My friend, who’s in medicine, still disagreed, describing the first moment that cell combines with cell as being about procreation. The question answered – male or female – is a biological one, not a philosophical one. So there it becomes a spiritual, chicken ‘n egg question: which came first, the philosophy or the body? Which is like asking which came first: God or man? So there we had to agree to disagree, but in his point, I found an epiphany.

“I guess the question I'm strugging with is not what is the new definition of masculinity. While women complain about changing gender definitions, they still adjust when needed. Men, on the other hand, resist change. I mean, why do you think there are so many more women than men in therapy?”

“Because men aren’t culturalized to talk about their feelings.”

“Maybe, but I think it has more to do with the fact that therapy would CHANGE them, and they don’t want to. I mean, human beings in general don’t like to change. But women are still better at it than men. We have to be, to put up with menstruation and child-bearing. I guess the real question is not what is the new definition of masculine, but why are men resisting changes in the definition of masculinity? For instance, it’s been my experience that most men do know what women want, they just don’t want to do it. They become resentful. They want things to stay the way they were, man brings home the bacon and woman stays home and takes care of the man.”

He conceded that I had a point and theorized further. “Well, if you’d been the dominant gender for centuries and you saw the other gender changing, you’d get scared too. It’s been easier for women to change because in that change, they’ve gained privileges. For men to change, it means losing privileges.”

”Well, that’s where I disagree. Just because women are gaining privileges, that doesn’t mean that men HAVE to lose them. In some cases, yes, there is a loss.
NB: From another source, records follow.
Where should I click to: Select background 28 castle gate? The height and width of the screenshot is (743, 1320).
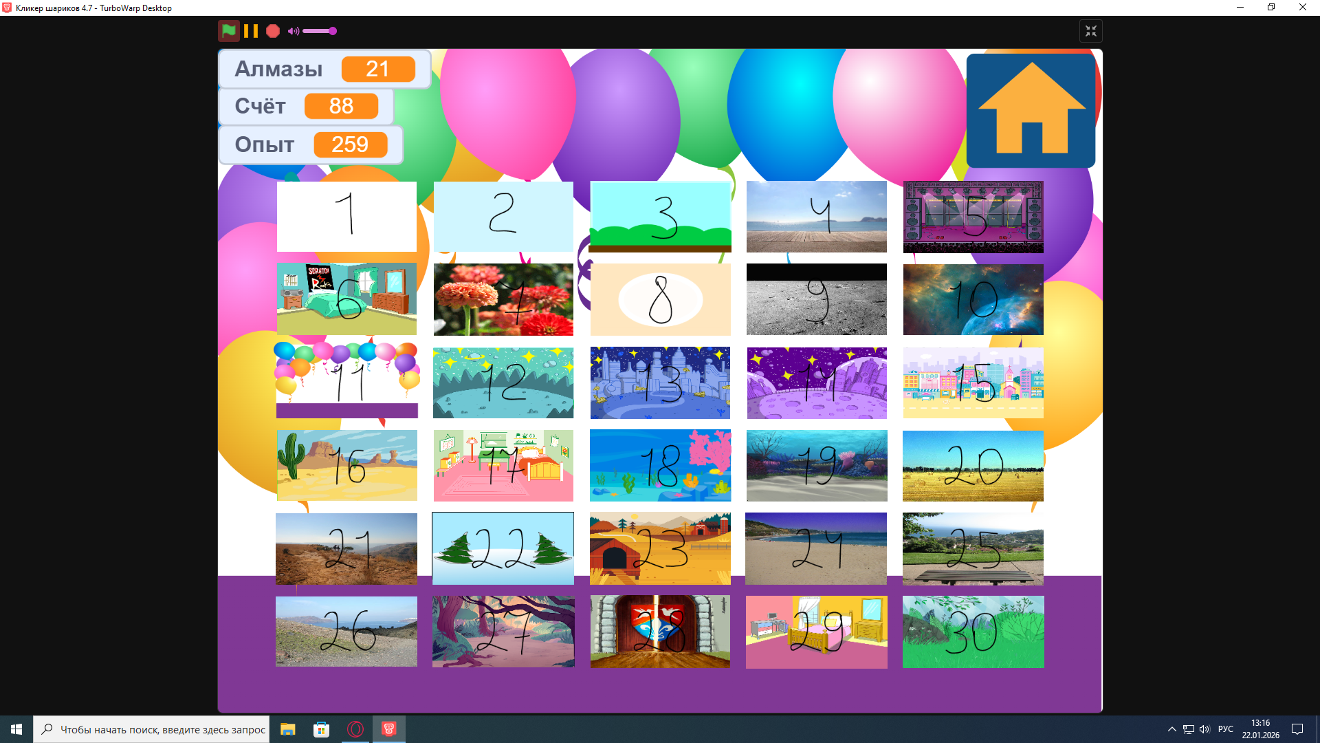(x=660, y=632)
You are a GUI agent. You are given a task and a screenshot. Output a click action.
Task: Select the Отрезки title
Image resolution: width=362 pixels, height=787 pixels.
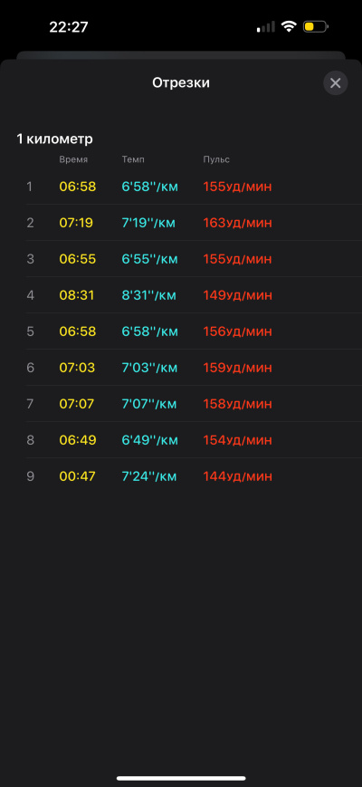click(x=181, y=82)
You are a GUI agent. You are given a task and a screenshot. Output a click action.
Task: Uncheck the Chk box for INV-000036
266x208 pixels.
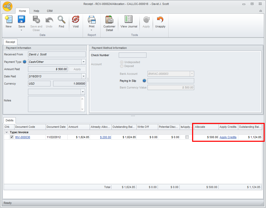pos(12,137)
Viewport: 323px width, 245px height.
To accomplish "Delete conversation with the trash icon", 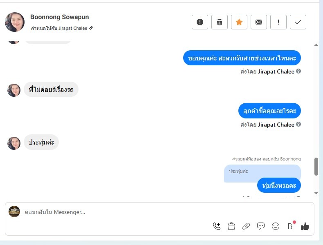I will point(220,22).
Perhaps more competition for jobs. But I think men disserve themselves when they forget everything they’re gaining. Men’s choices increase as well; I know lots of men who chafe under the pressure to bring home the bacon and would love to stay home and raise a baby. Isn’t it possible for men to embrace a change in the definition of masculinity because of all the possibilities it opens up to them?”

“Yeah, but it’s not about choice. All biology procreates. Men fear that if they change, they’ll become obsolete. Men are afraid that women won’t need them anymore.”

And we come back around to that first moment of conception. Male or female? Will there be enough of both so that the species will continue?